Change if to a while loop

public static void Main (string[] args) {
		 String address = "Shenzhen Xixiang Street, Baoan District, Wuhan City";
		 String para_city = "Shenzhen | wuhan";
		 String city = "";
	     Pattern pattern = pattern.compile (para_city); 
	     Matcher Matcher = pattern.matcher (address);
		 while (Matcher.find ()) {City
			 = matcher.group (0);
		 }  
		 System.out.println (city);
	}

Output: Shenzhen city



Example five: Text substitution

Mode one: Match.replaceall

public static void Main (string[] args) {
		  String REGEX = ' a*b ';   
		  String INPUT = "Aabfooaabfooabfoob";   
		  String REPLACE = "-";   
		  Pattern p = pattern.compile (REGEX);   
	       Matcher m = P.matcher (INPUT);       Gets the match object   
	       INPUT = M.replaceall (REPLACE);   
	       System.out.println (INPUT);   
	}

Mode two: stirng original support Expression String.replaceall

	public static void Main (string[] args) {
		  String REGEX = ' a*b ';   
		  String INPUT = "Aabfooaabfooabfoob";   
		  String REPLACE = "-";     
	      System.out.println (Input.replaceall (REGEX, REPLACE));   
	

Mode three:

The Matcher class also provides Appendreplacement and Appendtail two methods for text substitution

   public static void Main (string[] args) {  
   String REGEX = ' a*b ';   
   String INPUT = "Aabfooaabfooabfoob";   
   String REPLACE = "-"; 
   
       Pattern p = pattern.compile (REGEX);   
       Matcher m = P.matcher (INPUT);       Get the matching object   
       stringbuffer sb = new StringBuffer ();   
       while (M.find ()) {   
	       //replace the matching value with replace and append the string with the matching substitution to SB
           m.appendreplacement (SB, replace);   
       }   
       M.appendtail (SB);//will append the string in the Matcher of the last match to SB   
       System.out.println (sb.tostring ());   
   


Example SIX:

Replace various symbols in a string

public static void Main (string[] args) {
		//Note that only the punctuation under the English input method can replace the success
		String targetstr = "Are you happy?" I am not happy! ";
		String regEx = "[' ~!@#$%^&* () \\-+={} ':;, \\[\\].<>/?¥% ... () _+| "" ";:" ". ,、。 \\s] ";
	    Pattern p = pattern.compile (regEx);
	    Matcher m = P.matcher (TARGETSTR);
	    System.out.println (M.replaceall (""). Trim ()); 
	


Contact Us

The content source of this page is from Internet, which doesn't represent Alibaba Cloud's opinion; products and services mentioned on that page don't have any relationship with Alibaba Cloud. If the content of the page makes you feel confusing, please write us an email, we will handle the problem within 5 days after receiving your email.

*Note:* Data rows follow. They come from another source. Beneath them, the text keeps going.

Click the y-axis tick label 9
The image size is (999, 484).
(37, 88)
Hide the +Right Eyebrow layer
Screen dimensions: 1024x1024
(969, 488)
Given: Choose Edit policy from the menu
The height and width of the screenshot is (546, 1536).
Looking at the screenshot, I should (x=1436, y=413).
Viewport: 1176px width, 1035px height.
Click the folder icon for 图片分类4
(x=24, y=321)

If you find any instances of plagiarism from the community, please send an email to: info-contact@alibabacloud.com and provide relevant evidence. A staff member will contact you within 5 working days.

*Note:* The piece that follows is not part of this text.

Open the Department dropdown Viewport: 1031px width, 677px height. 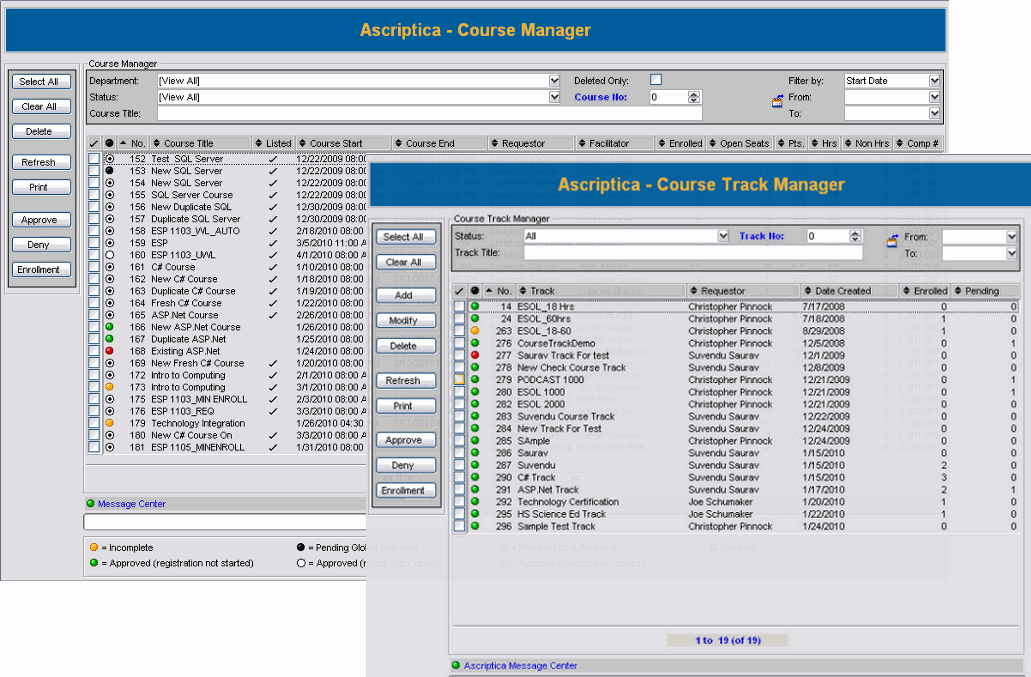click(x=554, y=81)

A Free Trial That Lets You Build Big!

Start building with 50+ products and up to 12 months usage for Elastic Compute Service

  • Sales Support

    1 on 1 presale consultation

  • After-Sales Support

    24/7 Technical Support 6 Free Tickets per Quarter Faster Response

  • Alibaba Cloud offers highly flexible support services tailored to meet your exact needs.